The Decision Tree

I’m halfway through The Decision Tree by Thomas Goetz, which is subtitled “taking control of your health in the new era of personalized medicine.” I’m finding it to offer a very interesting history of medicine in terms of diagnosis and the doctor/patient relationship.

The other day I posted about the difficult decision to have a child when dealing with a chronic condition. In response to the post, a friend told me via email that she’s also going through that, and so we discussed it a bit more; coincidentally I’d just read something in The Decision Tree that was relevant, and I wrote this to her:

“It’s a risk, it’s always a risk. I remember in my first trimester I was just scared all the time when I’d think of what couldl possibly happen. Then I had to take a deep breath and say, ‘Stress is bad for baby.’ You have to bury that away, push it aside, so you can just live, or else you’ll go completely crazy.  With most things today, a diagnosis is not a death sentence. People are beating things all the time that were previously just thought of as fatal. I read today that just 60 years ago, no one understood the dangers of hypertension – no one even knew it existed. Even though President FDR had unbelievably bad hypertension, which now can be seen plainly when looking at his medical records, his doctors didn’t know it existed because no one did. So, even though he was president and had access to the best medical care available, one day he just had a stroke and died. And the doctors were all shocked. But there’s no way that would happen today.

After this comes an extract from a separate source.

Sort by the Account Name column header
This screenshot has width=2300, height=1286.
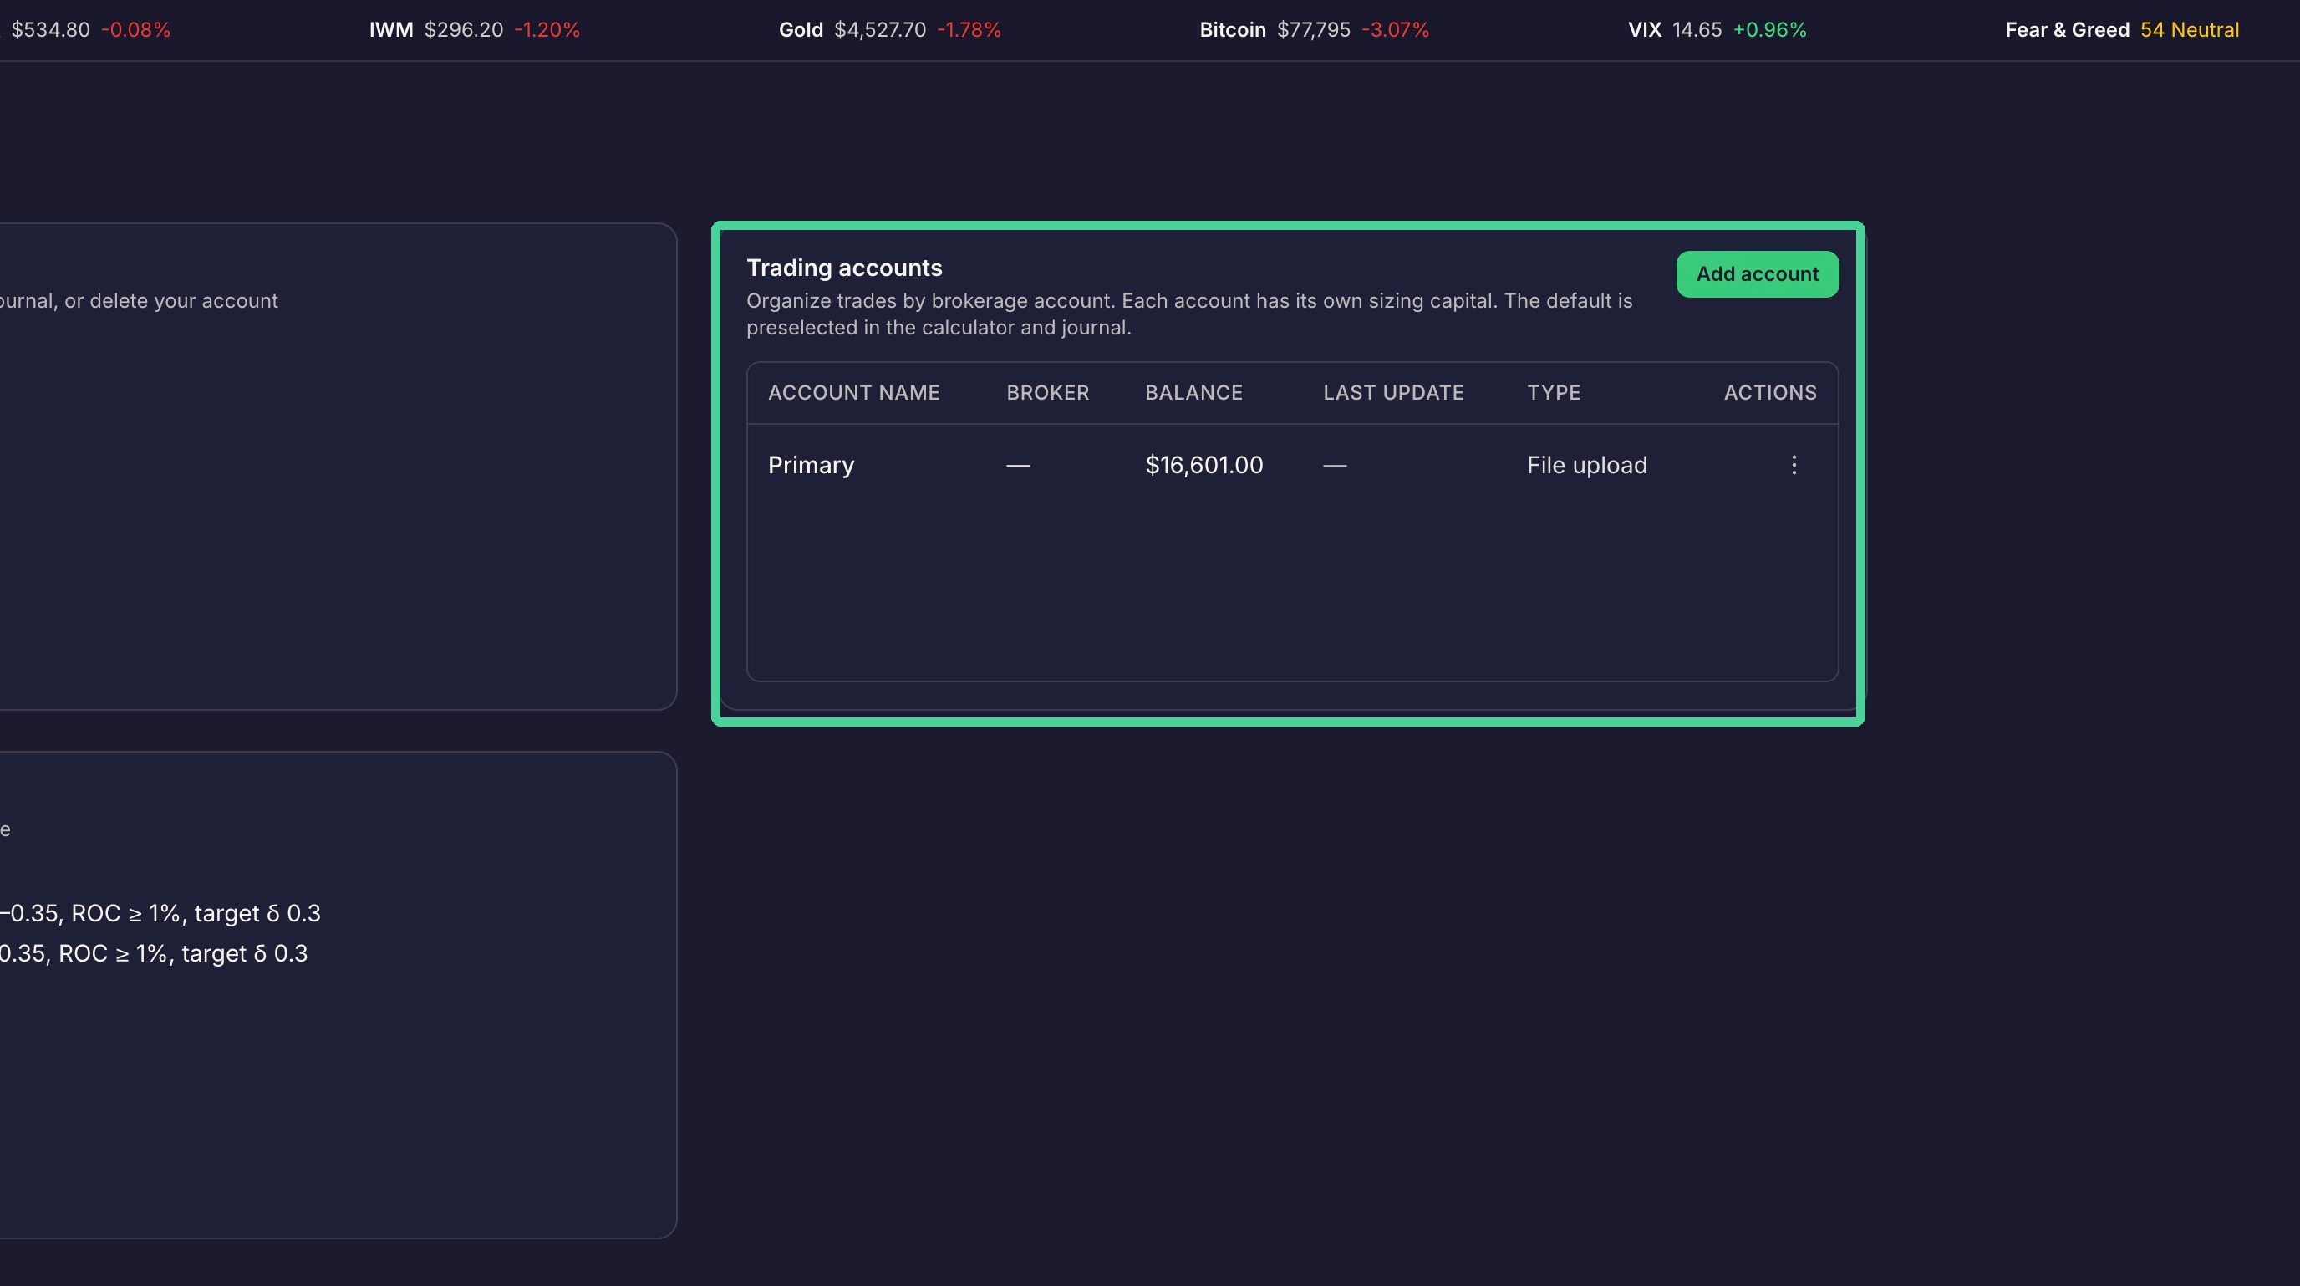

I guess my point is that our children will have access to even better care than we do, so even though ‘anything’ can happen, that isn’t necessarily a bad thing.”

Yes, I totally just quoted myself.

Also, I like how Goetz ends chapter 5, “Throughout, our overall objective should not be to avoid or manage disease. Rather, we should aim to mazimize and improve our health.” I like that – prevention as cure. Obviously I couldn’t prevent having Crohn’s, but I can help manage the disease by taking good care of myself.

I promise to share any other items of interest as I finish up the book.